- _What this task involves_
Scan the entries for the word "green" and report how many lines contain it, as a number with no other words.

- _Extracted material_

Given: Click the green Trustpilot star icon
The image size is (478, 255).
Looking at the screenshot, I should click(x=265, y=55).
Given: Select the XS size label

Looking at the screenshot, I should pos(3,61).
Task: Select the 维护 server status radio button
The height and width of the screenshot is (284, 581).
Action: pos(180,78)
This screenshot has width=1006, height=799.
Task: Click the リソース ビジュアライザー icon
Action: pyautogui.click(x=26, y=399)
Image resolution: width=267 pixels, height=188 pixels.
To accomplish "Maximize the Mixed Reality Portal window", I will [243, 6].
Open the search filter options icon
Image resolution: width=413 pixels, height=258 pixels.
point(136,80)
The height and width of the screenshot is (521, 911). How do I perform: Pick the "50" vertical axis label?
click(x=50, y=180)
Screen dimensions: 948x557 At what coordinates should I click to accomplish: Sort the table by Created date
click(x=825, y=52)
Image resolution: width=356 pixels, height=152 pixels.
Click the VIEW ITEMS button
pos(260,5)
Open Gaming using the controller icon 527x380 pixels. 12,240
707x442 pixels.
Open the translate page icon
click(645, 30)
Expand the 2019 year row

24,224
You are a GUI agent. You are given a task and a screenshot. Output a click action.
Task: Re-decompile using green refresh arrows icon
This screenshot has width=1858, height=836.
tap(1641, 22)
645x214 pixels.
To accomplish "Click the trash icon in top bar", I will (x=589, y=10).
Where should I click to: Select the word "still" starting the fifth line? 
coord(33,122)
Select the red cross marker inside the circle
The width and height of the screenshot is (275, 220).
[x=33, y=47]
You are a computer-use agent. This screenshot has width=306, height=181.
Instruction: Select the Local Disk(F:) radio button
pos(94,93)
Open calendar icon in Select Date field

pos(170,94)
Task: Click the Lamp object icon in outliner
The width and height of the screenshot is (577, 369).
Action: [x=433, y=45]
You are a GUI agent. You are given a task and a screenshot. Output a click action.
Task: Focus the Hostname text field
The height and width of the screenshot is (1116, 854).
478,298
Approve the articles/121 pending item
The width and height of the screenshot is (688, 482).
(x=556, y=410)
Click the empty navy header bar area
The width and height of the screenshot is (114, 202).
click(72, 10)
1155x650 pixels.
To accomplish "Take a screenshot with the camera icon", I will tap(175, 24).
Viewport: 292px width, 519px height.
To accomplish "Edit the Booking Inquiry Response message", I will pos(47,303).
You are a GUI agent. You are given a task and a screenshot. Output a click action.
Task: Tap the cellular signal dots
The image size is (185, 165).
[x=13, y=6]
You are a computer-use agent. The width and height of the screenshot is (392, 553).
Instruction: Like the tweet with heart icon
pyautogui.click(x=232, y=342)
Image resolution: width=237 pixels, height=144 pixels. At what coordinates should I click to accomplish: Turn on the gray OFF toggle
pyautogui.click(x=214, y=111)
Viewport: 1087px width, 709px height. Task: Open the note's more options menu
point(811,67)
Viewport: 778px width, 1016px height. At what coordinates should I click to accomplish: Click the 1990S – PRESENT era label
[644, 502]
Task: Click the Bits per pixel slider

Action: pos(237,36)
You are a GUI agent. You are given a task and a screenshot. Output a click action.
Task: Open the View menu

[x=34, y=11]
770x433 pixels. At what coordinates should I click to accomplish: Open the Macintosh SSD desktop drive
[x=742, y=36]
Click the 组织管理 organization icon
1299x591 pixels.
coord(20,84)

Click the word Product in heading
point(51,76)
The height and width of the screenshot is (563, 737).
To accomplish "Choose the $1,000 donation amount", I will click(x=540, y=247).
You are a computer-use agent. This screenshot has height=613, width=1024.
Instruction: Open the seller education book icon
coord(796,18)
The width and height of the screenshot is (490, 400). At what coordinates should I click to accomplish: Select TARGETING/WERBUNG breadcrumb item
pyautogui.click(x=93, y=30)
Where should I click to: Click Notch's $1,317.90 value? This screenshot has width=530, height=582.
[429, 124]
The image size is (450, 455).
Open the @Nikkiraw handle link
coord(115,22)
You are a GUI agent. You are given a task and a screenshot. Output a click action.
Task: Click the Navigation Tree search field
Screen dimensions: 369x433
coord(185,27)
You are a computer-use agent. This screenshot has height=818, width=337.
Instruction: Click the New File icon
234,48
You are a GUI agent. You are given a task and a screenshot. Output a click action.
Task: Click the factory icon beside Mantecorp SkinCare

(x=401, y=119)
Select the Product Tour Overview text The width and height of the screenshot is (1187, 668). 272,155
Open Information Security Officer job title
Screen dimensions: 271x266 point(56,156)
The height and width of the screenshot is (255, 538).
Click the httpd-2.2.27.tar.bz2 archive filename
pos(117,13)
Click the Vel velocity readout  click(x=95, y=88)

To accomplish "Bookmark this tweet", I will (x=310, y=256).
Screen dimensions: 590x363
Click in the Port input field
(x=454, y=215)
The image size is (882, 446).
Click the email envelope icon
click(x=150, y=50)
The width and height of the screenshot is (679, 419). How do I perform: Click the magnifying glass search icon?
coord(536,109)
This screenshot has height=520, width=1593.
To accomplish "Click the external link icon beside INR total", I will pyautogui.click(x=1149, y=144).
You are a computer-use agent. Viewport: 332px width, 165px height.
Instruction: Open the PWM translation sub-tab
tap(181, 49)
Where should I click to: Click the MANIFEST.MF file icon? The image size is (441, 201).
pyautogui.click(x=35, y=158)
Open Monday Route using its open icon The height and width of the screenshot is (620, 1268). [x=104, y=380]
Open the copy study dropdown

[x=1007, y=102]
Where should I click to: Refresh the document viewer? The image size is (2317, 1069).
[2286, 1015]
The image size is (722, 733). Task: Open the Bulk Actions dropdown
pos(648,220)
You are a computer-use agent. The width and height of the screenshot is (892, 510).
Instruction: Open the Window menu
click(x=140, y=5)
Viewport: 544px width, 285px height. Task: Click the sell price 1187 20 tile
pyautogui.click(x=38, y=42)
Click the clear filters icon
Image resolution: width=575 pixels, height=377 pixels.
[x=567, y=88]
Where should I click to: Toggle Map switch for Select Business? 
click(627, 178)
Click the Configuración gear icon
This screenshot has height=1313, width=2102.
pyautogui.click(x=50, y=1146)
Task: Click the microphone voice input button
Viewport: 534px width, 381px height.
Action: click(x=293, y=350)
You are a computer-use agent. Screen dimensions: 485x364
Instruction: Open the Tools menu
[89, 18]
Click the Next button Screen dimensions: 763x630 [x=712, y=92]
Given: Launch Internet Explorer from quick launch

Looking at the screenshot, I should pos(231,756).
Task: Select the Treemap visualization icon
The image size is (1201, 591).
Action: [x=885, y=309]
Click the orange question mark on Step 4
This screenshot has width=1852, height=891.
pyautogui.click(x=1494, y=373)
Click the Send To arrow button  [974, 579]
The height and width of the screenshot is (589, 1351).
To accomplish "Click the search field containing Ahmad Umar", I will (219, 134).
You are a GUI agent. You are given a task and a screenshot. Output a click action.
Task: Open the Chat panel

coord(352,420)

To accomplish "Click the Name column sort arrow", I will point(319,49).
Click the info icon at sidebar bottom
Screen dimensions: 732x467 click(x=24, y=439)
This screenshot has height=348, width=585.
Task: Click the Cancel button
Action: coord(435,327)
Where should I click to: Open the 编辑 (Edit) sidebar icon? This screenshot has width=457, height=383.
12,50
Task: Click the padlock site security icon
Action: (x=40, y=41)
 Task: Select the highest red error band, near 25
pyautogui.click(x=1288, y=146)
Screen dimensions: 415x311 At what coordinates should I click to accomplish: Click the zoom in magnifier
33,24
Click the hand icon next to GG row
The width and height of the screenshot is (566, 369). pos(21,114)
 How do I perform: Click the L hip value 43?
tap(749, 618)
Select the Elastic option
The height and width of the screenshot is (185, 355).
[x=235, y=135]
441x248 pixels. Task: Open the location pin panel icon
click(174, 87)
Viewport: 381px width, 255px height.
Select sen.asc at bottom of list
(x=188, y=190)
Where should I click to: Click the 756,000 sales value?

- _Answer below_
2